Las huelgas también enseñan

De todo se aprende en esta vida. Las experiencias nos demuestran que cualquier cosa que hagas, independientemente de si lo haces bien, mal o regular, tiene unas consecuencias de las que sacar conclusiones, porque somos personas que aprendemos a base de pruebas, ensayos y de actividades que nos hacen moldearnos pocos a poco.

Del último conflicto de la enseñanza pública en Asturias también debemos encontrar las lógicas deducciones porque las huelgas también enseñan en la pizarra de la vida. Y, aunque nos equivoquemos a la hora de analizar lo que sucedió en los últimos días de finales del curso académico, tenderemos a priorizar cuáles son las razones que han llevado a definir el final del paro como bueno o malo.

En primer lugar, hay que dejar claro que no se pueden minimizar las causas de una reivindicación ni tratar de desenfocarlas porque, quien lo haga, va a salir perdiendo. La escasa atención que las autoridades educativas del Principado pusieron en los primeros momentos de las negociaciones fue crucial para quemar a la consejera del ramo. Lo que no se sabe es si ha sido inducida por el propio Gobierno asturiano o ha sido la mismísima Lidia Espina las que se achicharró al no tomar en consideración las demandas de los educadores, que dejaron claro en las calles, por si fuera poco lo que hicieron en las conversaciones iniciales.

Ahora parece que también los profesores de la enseñanza concertada quieren mejoras. Una reivindicación absolutamente legítima.

Desde mi punto de vista, otra conclusión importante tras el acuerdo alcanzado entre los negociadores por parte de los trabajadores y los de la administración, es que se ha sabido echar el freno de la huelga en el momento oportuno, porque de esta forma no se erosionaban los bolsillos de los docentes ni se llevaba a los trabajadores a un pozo sin fondo.

Digo esto porque se ha cortocircuitado una especie de utilización partidista del conflicto por parte de determinados sectores interesados en poner contra las cuerdas al Gobierno progresista, independientemente de la justeza de las reivindicaciones. Que una determinada central sindical, nueva en la enseñanza, aunque no en el mundo funcionarial, haya tensado la cuerda más de lo debido y algún nuevo responsable político de la derecha haya creído oportuno echar las redes a ver si pescaba algo, pudo tener consecuencias difíciles de revertir, si no fuera por la pericia del resto de sindicatos (y del propio Ejecutivo, obviamente).

Nos atrevemos a decir que el paréntesis entre la dimisión de Espina y la designación de la nueva consejera de Educación, pudo ser un factor importante para que las aguas hayan llegado a buen puerto, toda vez que nadie arriesgaba su poder ni su posición y los técnicos y conocedores del asunto podrían tener el suficiente margen de maniobra para no verse maniatados por alguna circunstancia externa al asunto.
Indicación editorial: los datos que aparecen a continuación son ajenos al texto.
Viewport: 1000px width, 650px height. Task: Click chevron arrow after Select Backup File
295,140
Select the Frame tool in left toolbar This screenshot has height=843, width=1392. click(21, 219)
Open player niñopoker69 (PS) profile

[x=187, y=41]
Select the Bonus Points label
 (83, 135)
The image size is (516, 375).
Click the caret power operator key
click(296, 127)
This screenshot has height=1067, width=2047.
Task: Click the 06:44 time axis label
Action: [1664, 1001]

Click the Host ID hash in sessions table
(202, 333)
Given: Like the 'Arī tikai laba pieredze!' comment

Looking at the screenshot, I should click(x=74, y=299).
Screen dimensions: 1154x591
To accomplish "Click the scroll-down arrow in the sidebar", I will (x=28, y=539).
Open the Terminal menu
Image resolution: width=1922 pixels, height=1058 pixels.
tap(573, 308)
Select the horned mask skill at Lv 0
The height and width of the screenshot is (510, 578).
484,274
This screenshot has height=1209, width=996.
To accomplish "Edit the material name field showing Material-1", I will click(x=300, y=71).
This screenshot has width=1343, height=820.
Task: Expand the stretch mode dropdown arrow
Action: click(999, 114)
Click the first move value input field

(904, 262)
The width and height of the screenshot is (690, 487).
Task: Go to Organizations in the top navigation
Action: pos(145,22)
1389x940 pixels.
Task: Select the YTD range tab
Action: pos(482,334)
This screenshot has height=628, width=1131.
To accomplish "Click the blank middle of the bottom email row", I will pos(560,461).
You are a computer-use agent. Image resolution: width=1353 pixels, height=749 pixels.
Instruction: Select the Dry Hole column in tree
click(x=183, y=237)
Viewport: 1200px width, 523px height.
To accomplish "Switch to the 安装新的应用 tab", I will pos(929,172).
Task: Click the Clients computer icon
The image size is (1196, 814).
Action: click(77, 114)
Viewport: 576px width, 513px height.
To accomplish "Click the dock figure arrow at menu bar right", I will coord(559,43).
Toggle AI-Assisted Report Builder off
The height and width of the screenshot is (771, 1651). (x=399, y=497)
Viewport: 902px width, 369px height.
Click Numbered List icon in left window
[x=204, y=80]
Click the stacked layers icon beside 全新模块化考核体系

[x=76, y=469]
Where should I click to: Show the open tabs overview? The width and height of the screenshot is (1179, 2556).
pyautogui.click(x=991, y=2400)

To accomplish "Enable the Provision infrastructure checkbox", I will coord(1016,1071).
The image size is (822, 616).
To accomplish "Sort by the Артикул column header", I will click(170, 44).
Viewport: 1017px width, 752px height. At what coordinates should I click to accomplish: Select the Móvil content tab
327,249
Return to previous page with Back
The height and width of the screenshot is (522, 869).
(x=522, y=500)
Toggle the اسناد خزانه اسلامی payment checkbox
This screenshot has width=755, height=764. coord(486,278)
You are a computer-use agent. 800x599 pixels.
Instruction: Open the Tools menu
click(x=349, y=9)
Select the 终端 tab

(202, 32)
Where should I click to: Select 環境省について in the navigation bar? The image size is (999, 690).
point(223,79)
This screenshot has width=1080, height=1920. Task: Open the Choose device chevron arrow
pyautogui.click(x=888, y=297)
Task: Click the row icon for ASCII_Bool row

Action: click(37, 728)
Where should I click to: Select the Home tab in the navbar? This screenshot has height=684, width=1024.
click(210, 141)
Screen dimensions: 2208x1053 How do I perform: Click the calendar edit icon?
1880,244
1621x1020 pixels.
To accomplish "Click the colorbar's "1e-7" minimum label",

Ahora parece que también los profesores de la enseñanza concertada quieren mejoras. Una reivindicación absolutamente legítima. Pero este conflicto es harina de otro costal y tiene muchos recovecos que examinar porque no cumple con las mismas especificidades que la enseñanza pública. Ya habrá tiempo de entrar a fondo, a medida que se vaya conociendo el desarrollo de las supuestas negociaciones.